### [EXERCISE DIRECTIONS]
All of the listing must be given again exactly, except that the images are dropped.

*** Begin section ***

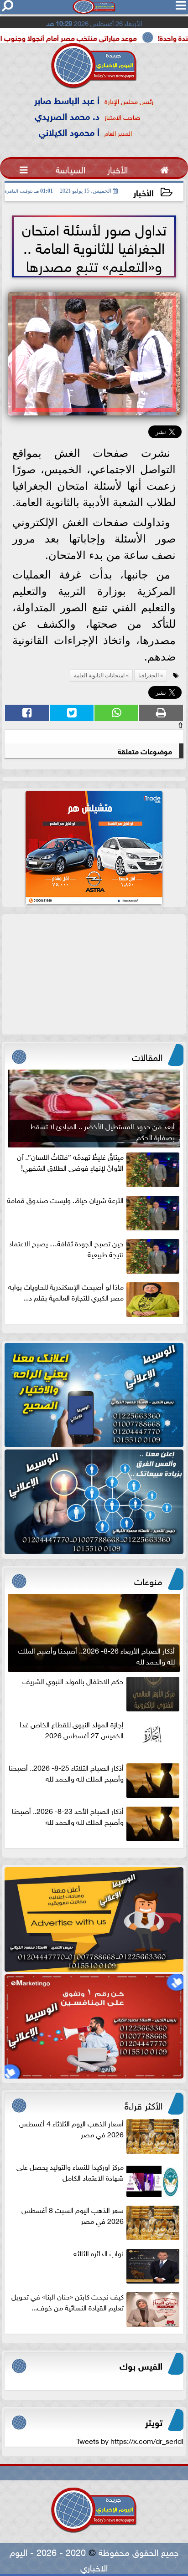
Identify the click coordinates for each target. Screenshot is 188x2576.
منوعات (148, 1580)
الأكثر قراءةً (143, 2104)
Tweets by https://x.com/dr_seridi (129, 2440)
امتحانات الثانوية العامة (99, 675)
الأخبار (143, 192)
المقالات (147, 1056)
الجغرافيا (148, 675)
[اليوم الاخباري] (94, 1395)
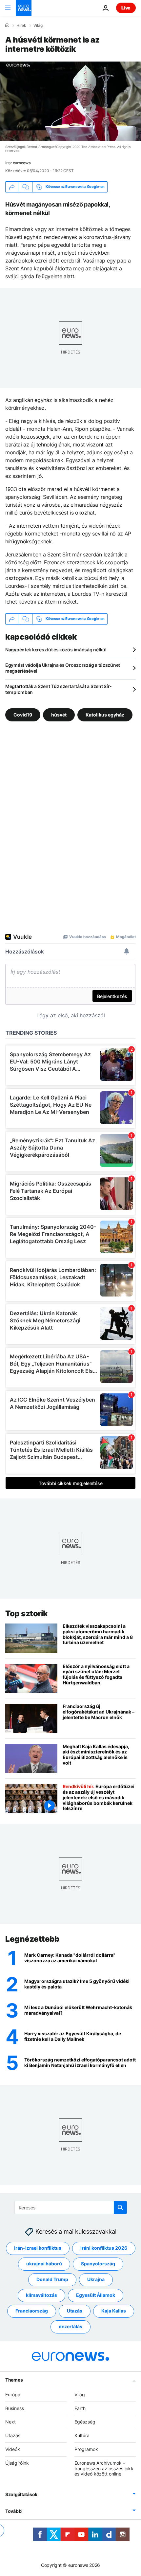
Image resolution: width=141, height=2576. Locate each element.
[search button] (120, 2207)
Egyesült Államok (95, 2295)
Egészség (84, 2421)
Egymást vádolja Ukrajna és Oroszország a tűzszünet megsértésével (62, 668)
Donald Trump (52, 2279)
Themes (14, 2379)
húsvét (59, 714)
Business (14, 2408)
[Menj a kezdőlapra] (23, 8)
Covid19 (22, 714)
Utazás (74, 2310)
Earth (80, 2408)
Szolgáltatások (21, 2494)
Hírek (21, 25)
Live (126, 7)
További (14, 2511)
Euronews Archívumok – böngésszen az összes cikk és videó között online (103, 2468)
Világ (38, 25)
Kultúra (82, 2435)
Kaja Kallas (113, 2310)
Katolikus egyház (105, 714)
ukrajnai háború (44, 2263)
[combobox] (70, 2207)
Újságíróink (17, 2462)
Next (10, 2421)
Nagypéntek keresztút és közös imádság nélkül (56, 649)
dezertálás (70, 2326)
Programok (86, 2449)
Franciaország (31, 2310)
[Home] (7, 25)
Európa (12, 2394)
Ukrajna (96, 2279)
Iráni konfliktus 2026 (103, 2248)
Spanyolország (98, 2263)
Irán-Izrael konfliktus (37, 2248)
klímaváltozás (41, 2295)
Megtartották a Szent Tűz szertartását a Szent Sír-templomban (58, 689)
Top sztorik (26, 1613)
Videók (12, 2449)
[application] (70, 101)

*** End section ***

### [ANSWER FOR THE TASK]
Identify the click coordinates for each target. Screenshot is 188x2576.
منوعات (148, 1580)
الأكثر قراءةً (143, 2104)
Tweets by https://x.com/dr_seridi (129, 2440)
امتحانات الثانوية العامة (99, 675)
الأخبار (143, 192)
المقالات (147, 1056)
الجغرافيا (148, 675)
[اليوم الاخباري] (94, 1395)
Image resolution: width=141, height=2576. Locate each element.
[search button] (120, 2207)
Egyesült Államok (95, 2295)
Egészség (84, 2421)
Egymást vádolja Ukrajna és Oroszország a tűzszünet megsértésével (62, 668)
Donald Trump (52, 2279)
Themes (14, 2379)
húsvét (59, 714)
Business (14, 2408)
[Menj a kezdőlapra] (23, 8)
Covid19 (22, 714)
Utazás (74, 2310)
Earth (80, 2408)
Szolgáltatások (21, 2494)
Hírek (21, 25)
Live (126, 7)
További (14, 2511)
Euronews Archívumok – böngésszen az összes cikk és videó között online (103, 2468)
Világ (38, 25)
Kultúra (82, 2435)
Kaja Kallas (113, 2310)
Katolikus egyház (105, 714)
ukrajnai háború (44, 2263)
[combobox] (70, 2207)
Újságíróink (17, 2462)
Next (10, 2421)
Nagypéntek keresztút és közös imádság nélkül (56, 649)
dezertálás (70, 2326)
Programok (86, 2449)
Franciaország (31, 2310)
[Home] (7, 25)
Európa (12, 2394)
Ukrajna (96, 2279)
Iráni konfliktus 2026 (103, 2248)
Spanyolország (98, 2263)
Irán-Izrael konfliktus (37, 2248)
klímaváltozás (41, 2295)
Megtartották a Szent Tűz szertartását a Szent Sír-templomban (58, 689)
Top sztorik (26, 1613)
Videók (12, 2449)
[application] (70, 101)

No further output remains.